Work to complete — Your task is to repeat each record verbatim, exactly as it was written.

Material shown —
== Segment start ==
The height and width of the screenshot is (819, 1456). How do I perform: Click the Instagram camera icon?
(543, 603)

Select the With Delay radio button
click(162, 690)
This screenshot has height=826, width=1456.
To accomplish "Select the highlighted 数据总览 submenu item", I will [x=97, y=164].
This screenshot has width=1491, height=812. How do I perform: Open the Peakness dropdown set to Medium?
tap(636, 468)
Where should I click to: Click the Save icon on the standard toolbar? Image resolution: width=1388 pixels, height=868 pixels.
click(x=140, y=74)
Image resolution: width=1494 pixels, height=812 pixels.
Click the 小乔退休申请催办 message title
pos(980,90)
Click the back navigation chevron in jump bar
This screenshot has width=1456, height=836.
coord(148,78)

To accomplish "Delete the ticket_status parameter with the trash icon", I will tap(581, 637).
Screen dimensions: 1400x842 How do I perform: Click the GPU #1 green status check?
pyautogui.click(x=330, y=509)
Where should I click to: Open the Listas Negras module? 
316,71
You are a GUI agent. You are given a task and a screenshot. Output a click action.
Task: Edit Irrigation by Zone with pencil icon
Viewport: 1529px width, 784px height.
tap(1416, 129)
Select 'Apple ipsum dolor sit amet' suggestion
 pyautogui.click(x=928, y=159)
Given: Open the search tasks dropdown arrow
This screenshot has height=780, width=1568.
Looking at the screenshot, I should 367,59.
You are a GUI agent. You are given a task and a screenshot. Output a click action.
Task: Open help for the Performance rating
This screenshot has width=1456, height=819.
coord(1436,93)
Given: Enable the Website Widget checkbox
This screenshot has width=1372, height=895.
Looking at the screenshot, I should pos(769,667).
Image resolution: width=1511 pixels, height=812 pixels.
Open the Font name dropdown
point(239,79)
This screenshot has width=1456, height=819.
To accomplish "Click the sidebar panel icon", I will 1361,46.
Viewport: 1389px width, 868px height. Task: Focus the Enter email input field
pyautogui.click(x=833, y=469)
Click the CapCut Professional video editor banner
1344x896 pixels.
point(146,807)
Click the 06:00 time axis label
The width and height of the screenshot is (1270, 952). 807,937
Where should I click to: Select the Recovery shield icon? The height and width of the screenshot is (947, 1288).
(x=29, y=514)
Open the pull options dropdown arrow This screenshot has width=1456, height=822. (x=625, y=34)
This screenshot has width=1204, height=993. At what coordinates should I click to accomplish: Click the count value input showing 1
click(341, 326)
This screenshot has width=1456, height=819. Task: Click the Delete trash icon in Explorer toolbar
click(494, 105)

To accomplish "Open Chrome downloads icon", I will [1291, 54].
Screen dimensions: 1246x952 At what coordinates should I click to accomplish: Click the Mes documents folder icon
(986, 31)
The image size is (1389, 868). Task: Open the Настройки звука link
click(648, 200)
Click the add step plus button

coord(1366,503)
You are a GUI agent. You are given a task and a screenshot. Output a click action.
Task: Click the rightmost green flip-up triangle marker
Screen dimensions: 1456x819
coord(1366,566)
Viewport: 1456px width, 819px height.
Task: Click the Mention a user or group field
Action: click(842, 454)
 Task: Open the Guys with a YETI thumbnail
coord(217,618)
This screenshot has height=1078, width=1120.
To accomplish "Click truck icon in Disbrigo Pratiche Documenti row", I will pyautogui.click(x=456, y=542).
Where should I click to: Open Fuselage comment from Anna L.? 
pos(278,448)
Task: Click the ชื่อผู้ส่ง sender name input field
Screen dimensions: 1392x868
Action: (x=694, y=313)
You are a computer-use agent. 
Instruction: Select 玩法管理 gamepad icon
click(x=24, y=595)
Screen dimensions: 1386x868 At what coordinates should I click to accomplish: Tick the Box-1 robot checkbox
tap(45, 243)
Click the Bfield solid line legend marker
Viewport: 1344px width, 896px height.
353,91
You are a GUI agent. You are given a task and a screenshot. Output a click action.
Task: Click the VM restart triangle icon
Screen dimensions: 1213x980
== Segment end ==
Answer box —
The height and width of the screenshot is (819, 1456). How do I perform: Click the Instagram camera icon?
(543, 603)

Select the With Delay radio button
click(162, 690)
This screenshot has height=826, width=1456.
To accomplish "Select the highlighted 数据总览 submenu item", I will [x=97, y=164].
This screenshot has width=1491, height=812. How do I perform: Open the Peakness dropdown set to Medium?
tap(636, 468)
Where should I click to: Click the Save icon on the standard toolbar? Image resolution: width=1388 pixels, height=868 pixels.
click(x=140, y=74)
Image resolution: width=1494 pixels, height=812 pixels.
Click the 小乔退休申请催办 message title
pos(980,90)
Click the back navigation chevron in jump bar
This screenshot has width=1456, height=836.
coord(148,78)

To accomplish "Delete the ticket_status parameter with the trash icon", I will tap(581, 637).
Screen dimensions: 1400x842 How do I perform: Click the GPU #1 green status check?
pyautogui.click(x=330, y=509)
Where should I click to: Open the Listas Negras module? 
316,71
You are a GUI agent. You are given a task and a screenshot. Output a click action.
Task: Edit Irrigation by Zone with pencil icon
Viewport: 1529px width, 784px height.
tap(1416, 129)
Select 'Apple ipsum dolor sit amet' suggestion
 pyautogui.click(x=928, y=159)
Given: Open the search tasks dropdown arrow
This screenshot has height=780, width=1568.
Looking at the screenshot, I should 367,59.
You are a GUI agent. You are given a task and a screenshot. Output a click action.
Task: Open help for the Performance rating
This screenshot has width=1456, height=819.
coord(1436,93)
Given: Enable the Website Widget checkbox
This screenshot has width=1372, height=895.
Looking at the screenshot, I should pos(769,667).
Image resolution: width=1511 pixels, height=812 pixels.
Open the Font name dropdown
point(239,79)
This screenshot has width=1456, height=819.
To accomplish "Click the sidebar panel icon", I will 1361,46.
Viewport: 1389px width, 868px height. Task: Focus the Enter email input field
pyautogui.click(x=833, y=469)
Click the CapCut Professional video editor banner
1344x896 pixels.
point(146,807)
Click the 06:00 time axis label
The width and height of the screenshot is (1270, 952). 807,937
Where should I click to: Select the Recovery shield icon? The height and width of the screenshot is (947, 1288).
(x=29, y=514)
Open the pull options dropdown arrow This screenshot has width=1456, height=822. (x=625, y=34)
This screenshot has width=1204, height=993. At what coordinates should I click to accomplish: Click the count value input showing 1
click(341, 326)
This screenshot has width=1456, height=819. Task: Click the Delete trash icon in Explorer toolbar
click(494, 105)

To accomplish "Open Chrome downloads icon", I will [1291, 54].
Screen dimensions: 1246x952 At what coordinates should I click to accomplish: Click the Mes documents folder icon
(986, 31)
The image size is (1389, 868). Task: Open the Настройки звука link
click(648, 200)
Click the add step plus button

coord(1366,503)
You are a GUI agent. You are given a task and a screenshot. Output a click action.
Task: Click the rightmost green flip-up triangle marker
Screen dimensions: 1456x819
coord(1366,566)
Viewport: 1456px width, 819px height.
Task: Click the Mention a user or group field
Action: click(842, 454)
 Task: Open the Guys with a YETI thumbnail
coord(217,618)
This screenshot has height=1078, width=1120.
To accomplish "Click truck icon in Disbrigo Pratiche Documenti row", I will pyautogui.click(x=456, y=542).
Where should I click to: Open Fuselage comment from Anna L.? 
pos(278,448)
Task: Click the ชื่อผู้ส่ง sender name input field
Screen dimensions: 1392x868
Action: (x=694, y=313)
You are a computer-use agent. 
Instruction: Select 玩法管理 gamepad icon
click(x=24, y=595)
Screen dimensions: 1386x868 At what coordinates should I click to accomplish: Tick the Box-1 robot checkbox
tap(45, 243)
Click the Bfield solid line legend marker
Viewport: 1344px width, 896px height.
353,91
You are a GUI agent. You are given a task and a screenshot. Output a click action.
Task: Click the VM restart triangle icon
Screen dimensions: 1213x980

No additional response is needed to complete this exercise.